▶ [Selected excerpt]

7. Evaluator failed to recognize shared parenting is inappropriate in cases involving possible DV or child abuse:  Courts promote shared parenting because laws favor it, and co-parenting is viewed as the best way to promote settlements. Shared parenting was never meant for domestic violence cases. The unequal power in DV cases makes it dangerous. Good research like Saunders says shared parenting should never be used in DV cases. Abusers use decision-making to block anything the mother wants and particularly to prevent or undermine therapy where the child might reveal his abuse. Shared parenting in inappropriate cases is great for court professionals’ bank accounts because more services will be needed but works poorly for children. Even in the rare cases where abuse reports are false, the bad relationship makes co-parenting a mistake. 
 
8. Evaluator focused on how to pressure victims to accommodate the abuser instead of how abuser can reduce fear and stress:  Most contested custody is really DV cases involving the worst abusers.  They believe she has no right to leave so are using custody to regain control. Accordingly, they will not agree to anything reasonable. Evaluators who fail to understand DV dynamics, pressure victims and children to accommodate the abuser as the best way to promote a settlement. ACE tells us that the fear and stress abusers cause will have lifelong negative effects on the children. Accordingly, best practices require pressuring abusers to reduce the fear and stress they are causing if they want a relationship.  Evaluators unfamiliar with ACE don’t even know these best practices.
 
9. Evaluator used psychological tests to screen for DV:  Psychological tests were developed for people who may need to be hospitalized. They tell us nothing about domestic violence. It was originally used when many believed the false assumption that DV was caused by mental illness or substance abuse. There can be valid uses of psychological tests in some cases, but when evaluators use them to screen for DV, it says more about the ignorance of the evaluator than the circumstances of the case.

▶ [Tasks to perform]
1. Retype the passage on custody evaluator mistakes word for word, starting with "8. Evaluator focused" and going on through "these best practices.".
2. Extend the passage on custody evaluator mistakes by writing what comes after its final sentence.
The records play no part in this work.

▶ [Source data]
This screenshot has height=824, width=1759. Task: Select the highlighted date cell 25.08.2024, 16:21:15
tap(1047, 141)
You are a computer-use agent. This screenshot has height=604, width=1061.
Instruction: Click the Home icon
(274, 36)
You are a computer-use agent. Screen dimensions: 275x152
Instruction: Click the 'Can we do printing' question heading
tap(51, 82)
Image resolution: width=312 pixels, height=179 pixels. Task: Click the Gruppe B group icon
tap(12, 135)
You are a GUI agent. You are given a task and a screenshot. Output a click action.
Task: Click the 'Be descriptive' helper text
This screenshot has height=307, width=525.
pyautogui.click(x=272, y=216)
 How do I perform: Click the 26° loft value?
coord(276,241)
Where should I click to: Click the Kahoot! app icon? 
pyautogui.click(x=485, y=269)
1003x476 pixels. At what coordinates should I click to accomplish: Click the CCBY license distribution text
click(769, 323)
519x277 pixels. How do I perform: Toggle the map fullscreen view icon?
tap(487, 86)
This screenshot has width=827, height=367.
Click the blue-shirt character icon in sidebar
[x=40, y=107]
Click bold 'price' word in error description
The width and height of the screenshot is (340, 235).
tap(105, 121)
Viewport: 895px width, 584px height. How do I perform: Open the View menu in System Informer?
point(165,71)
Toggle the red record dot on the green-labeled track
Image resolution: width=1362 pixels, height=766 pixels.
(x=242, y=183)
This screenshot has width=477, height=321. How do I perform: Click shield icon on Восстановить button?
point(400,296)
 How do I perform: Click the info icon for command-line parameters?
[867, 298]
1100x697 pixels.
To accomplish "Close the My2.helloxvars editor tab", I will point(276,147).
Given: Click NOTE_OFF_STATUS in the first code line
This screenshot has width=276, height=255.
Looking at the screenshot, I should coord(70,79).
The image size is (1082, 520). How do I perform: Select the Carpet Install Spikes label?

▶ [Task-by-task answers]
1.
8. Evaluator focused on how to pressure victims to accommodate the abuser instead of how abuser can reduce fear and stress:  Most contested custody is really DV cases involving the worst abusers.  They believe she has no right to leave so are using custody to regain control. Accordingly, they will not agree to anything reasonable. Evaluators who fail to understand DV dynamics, pressure victims and children to accommodate the abuser as the best way to promote a settlement. ACE tells us that the fear and stress abusers cause will have lifelong negative effects on the children. Accordingly, best practices require pressuring abusers to reduce the fear and stress they are causing if they want a relationship.  Evaluators unfamiliar with ACE don’t even know these best practices.

2.
10. Evaluator does not understand primary attachment so recommended a harmful outcome case:  Harmful outcome cases give custody to the alleged abuser and limit a safe, protective mother who is the primary attachment figure to supervised or no visitation. The Saunders Study found harmful outcome cases are ALWAYS wrong and based on flawed practices. The reason they are always wrong is that denying children a normal relationship with their primary attachment figure, a harm that includes increased risk of depression, low self-esteem and suicide is greater than whatever benefit the court thought it was providing. The frequency of these always wrong cases, a decade after Saunders was published, exposes the failure of custody courts to adopt current scientific research.
 
11. Evaluator used non-probative factors to discredit reports of abuse:  The Saunders Study says court professionals need to learn how to screen for DV. They need to know what information to look for but also how to avoid non-probative information. Common examples include: she returns to her abuser; she seeks a protective order but doesn’t follow up; she doesn’t have a police report or medical records. All of these are normal responses by women abused by their partners for safety and other good reasons. Another example is a professional observes the alleged abuser playing with the children and the kids show no fear. Unqualified professionals assume this means he cannot be abusive, but the children know he wouldn’t hurt them in the presence of witnesses, so it is safe to play with a father they still love. Inadequately trained professionals often use these non-probative issues to discredit true reports of abuse.
 
12. Evaluator assumes just because he hurts the mother doesn’t mean he will hurt the children: This one is scary. Evaluators, lawyers, and judges continue to say this out loud even after children have been murdered by abusive fathers because of this mistake. Fathers who abuse mothers are 40-60% more likely to also abuse the children. The worst abusers have learned the best way to hurt the mother is to hurt her children. Many evaluators never consider this.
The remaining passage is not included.